An ongoing dialogue on HIV/AIDS, infectious diseases,
March 31st, 2010
C diff Guidelines: Metronidazole Still Preferred?
IDSA and The Society for Healthcare Epidemiology of America (SHEA) have published Clinical Practice Guidelines for Clostridium difficile infection.
Not surprisingly, it’s a comprehensive, extensively-referenced document that will be an invaluable resource, especially since the previous version is approximately 15 years old.
But with the caveat that I’m not an expert in this area, these particular treatment recommendations continue to perplex me:
Metronidazole is the drug of choice for the initial episode of mild‐to‐moderate Clostridium difficile infection (CDI). The dosage is 500 mg orally 3 times per day for 10–14 days.
Vancomycin is the drug of choice for an initial episode of severe CDI. The dosage is 125 mg orally 4 times per day for 10–14 days.
In what other diseases do we recommend something different for mild vs. severe infection, when both are oral options? I understand there is a cost difference, but since the data on treatment of severe CDI demonstrate the superiority of vancomycin, is this the right approach? Especially since oral vancomycin is better tolerated?
Or are we still going through this widely-quoted (and frankly kind of politically incorrect!) mom vs mother-in-law dilemma?
With the intention of being provocative, what would you take if you had C diff?
I try to be one of those compliant docs that follow the guidelines, but vanc is better tolerated and we know it is superior to metronidazole in the sickest patients. The other part of the guideline I struggle with is the dictum to re-treat patients with the same drug when they present with a recurrence. Even though we know that most cases of recurrence are due to re-infection and not resistence, I have found this to be a tough sell to patients (…you mean you are giving me the SAME drug I just failed???…OK, I GUESS you know what you are doing…)
One of the reasons metronidazole was preferred historically, in addition to cost and the small, older studies showing equivalence, was that it didn’t promote vancomycin-resistant enterococcal infection, in an era when there was no effective therapy for VRE. There was also a lurking fear that promiscuous vancomycin use would eventually lead to emergence of vancomycin-resistant Staph aureus. So the metronidazole vs. vancomycin debate is similar to the ethical quandary of the prisoner’s dilemma: what is best for the individual is not necessarily best for society at large. For the record, if it were me, I’d prefer vancomycin!

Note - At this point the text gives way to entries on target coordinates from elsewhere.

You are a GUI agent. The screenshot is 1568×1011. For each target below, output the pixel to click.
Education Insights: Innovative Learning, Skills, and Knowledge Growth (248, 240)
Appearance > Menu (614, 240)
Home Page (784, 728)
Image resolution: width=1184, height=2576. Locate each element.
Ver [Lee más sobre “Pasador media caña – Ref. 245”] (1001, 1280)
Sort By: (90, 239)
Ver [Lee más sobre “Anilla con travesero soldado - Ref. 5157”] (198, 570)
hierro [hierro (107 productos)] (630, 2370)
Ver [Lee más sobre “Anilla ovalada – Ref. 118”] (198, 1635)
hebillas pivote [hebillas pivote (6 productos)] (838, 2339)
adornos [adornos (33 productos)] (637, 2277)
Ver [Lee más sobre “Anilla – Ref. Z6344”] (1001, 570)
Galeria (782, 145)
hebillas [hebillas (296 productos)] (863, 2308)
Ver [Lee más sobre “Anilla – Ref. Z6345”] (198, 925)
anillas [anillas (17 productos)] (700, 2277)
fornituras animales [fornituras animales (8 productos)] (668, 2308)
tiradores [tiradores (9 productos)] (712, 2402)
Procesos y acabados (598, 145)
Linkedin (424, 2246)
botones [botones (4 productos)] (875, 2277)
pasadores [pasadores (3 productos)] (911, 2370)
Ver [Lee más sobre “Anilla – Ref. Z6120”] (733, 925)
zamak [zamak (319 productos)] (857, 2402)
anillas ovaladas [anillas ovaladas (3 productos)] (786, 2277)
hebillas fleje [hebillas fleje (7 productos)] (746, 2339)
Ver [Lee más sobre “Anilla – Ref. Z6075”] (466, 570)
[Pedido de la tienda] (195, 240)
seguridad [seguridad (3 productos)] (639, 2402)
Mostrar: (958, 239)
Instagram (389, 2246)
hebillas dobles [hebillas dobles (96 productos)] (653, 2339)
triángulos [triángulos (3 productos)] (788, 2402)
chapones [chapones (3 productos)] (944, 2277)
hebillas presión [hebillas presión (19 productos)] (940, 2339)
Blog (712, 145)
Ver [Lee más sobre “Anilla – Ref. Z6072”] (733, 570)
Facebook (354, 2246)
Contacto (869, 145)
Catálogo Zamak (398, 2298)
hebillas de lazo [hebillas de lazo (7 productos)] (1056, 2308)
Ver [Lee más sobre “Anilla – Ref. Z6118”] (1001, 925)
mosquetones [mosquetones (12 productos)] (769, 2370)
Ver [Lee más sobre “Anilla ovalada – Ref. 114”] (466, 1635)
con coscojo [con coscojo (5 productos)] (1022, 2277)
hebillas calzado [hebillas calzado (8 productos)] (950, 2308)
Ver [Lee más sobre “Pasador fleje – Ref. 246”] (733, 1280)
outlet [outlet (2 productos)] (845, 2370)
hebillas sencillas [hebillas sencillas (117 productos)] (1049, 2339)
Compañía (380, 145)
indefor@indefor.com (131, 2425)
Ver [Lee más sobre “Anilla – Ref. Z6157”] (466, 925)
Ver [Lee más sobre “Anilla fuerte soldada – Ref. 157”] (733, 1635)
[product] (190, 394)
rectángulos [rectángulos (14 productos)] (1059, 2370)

Yep, I remember that rationale — but I don’t think it’s been borne out in actual studies, possibly because metronidazole tremendously alters “normal” GI flora by wiping out all those anaerobes (and thereby potentially promoting VRE).
Why would anyone want to take something less effective and more difficult to tolerate (metronidazole) and wait to see what happens? Additionally, what validated symptom scale are we to use to separate mild from severe C. Diff? To the patient who is miserable, everything is severe! This recommendation (to treat patients with C. diff differently) may seem scientific, but it is irrational and irrelevant when delivering care to a single specific patient with C. diff.
Oral vancomycin capsules remain incredibly expensive, which can be cost-prohibitive for patients lacking adequate prescription insurance. Oral metronidazole is substantially less expensive and the notion that it is less effective is based on questionable observational studies, so using it first line for mild CDI is not all that unreasonable. With that being said, it’s understandable that we always strive to provide the best possible therapies for our patients, sometimes finical barriers abound. A substantially less expensive option for patients requiring oral vancomycin is compounding an oral vancomycin solution from the IV formulation. We have been using that for our hospitalized patients for several years now and aside from the unpleasant taste it works extremely well and costs a fraction of the price of the capsules. We have even prescribed this formulation for outpatients who otherwise would not have been able to afford therapy. This option is also noted in the new SHEA guideline as well…
Yes, Vancomycin is superior to Metronidazole when used in treating Clostridium Difficille Infection (CDI)but its prohibitive cost makes Metronidazole a prefferable drug for use in developing countries like Tanzania.
Metronidazole is cheap and seem not to provoke resistance.